Background: Micronutrients deficiency is a great problem that is augmented by infection and poor nutrition. Copper, zinc, and iron are trace elements needed for human growth. Objective: To investigate the impact of parasitic infections on nutritional status and serum copper, iron, and zinc in western Saudi children. Subjects and methods: A case-control study included 110 parasitic infected children and 90 age and sex matched controls. Anthropometric measures were evaluated using specific Saudi Arabian growth charts. Parasites were detected in stool specimens using standard microscopic methods. Atomic Absorption Spectrophotometer was used for detection of serum zinc, iron, and copper. Data were analyzed statistically using SPSS version 20. Results: Parasitic infected children showed a statistically significant low weight for age, weight for height, and BMI. Serum zinc, iron, and copper were significantly lower in parasitic infected children than control. Serum zinc has the most significant positive correlation with weight for age, weight for height and BMI for age (r=0.6, 0.6, 0.7), respectively, followed by iron.

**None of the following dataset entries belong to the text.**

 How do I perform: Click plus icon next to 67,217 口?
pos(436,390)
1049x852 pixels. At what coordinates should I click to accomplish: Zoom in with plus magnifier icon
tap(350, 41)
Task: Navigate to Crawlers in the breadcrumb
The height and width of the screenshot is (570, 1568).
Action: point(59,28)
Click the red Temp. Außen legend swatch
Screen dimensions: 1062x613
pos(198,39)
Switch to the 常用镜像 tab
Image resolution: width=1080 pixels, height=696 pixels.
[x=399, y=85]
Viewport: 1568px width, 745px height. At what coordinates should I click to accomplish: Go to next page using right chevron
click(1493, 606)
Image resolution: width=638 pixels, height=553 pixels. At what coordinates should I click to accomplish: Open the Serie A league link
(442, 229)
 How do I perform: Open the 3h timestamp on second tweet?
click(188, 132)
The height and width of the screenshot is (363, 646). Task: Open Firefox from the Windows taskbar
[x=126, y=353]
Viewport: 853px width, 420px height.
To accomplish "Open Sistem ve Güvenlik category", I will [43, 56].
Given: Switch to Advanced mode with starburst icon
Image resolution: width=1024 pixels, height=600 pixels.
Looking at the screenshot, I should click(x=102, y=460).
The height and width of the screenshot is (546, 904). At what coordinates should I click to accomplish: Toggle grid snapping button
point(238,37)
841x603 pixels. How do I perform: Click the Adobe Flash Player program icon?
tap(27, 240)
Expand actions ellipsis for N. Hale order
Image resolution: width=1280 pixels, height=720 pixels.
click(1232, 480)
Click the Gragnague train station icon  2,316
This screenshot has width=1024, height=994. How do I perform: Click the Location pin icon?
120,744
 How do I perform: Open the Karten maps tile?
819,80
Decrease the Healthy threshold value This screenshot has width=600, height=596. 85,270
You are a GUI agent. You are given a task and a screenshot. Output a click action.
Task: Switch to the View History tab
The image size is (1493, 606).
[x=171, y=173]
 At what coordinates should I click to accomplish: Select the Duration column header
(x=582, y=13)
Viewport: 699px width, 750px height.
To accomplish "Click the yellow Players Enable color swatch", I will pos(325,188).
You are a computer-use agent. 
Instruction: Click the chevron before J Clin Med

Malnutrition existed in 34.5% of children with parasitic infections with a significant impact on serum zinc. Multiple linear regression models showed a highly negative effect of parasitic infection and a less negative effect to underweight on serum zinc, copper and iron levels. Conclusion: Studied serum micronutrients especially zinc and iron and anthropometric indices were significantly lower in parasitically infected children.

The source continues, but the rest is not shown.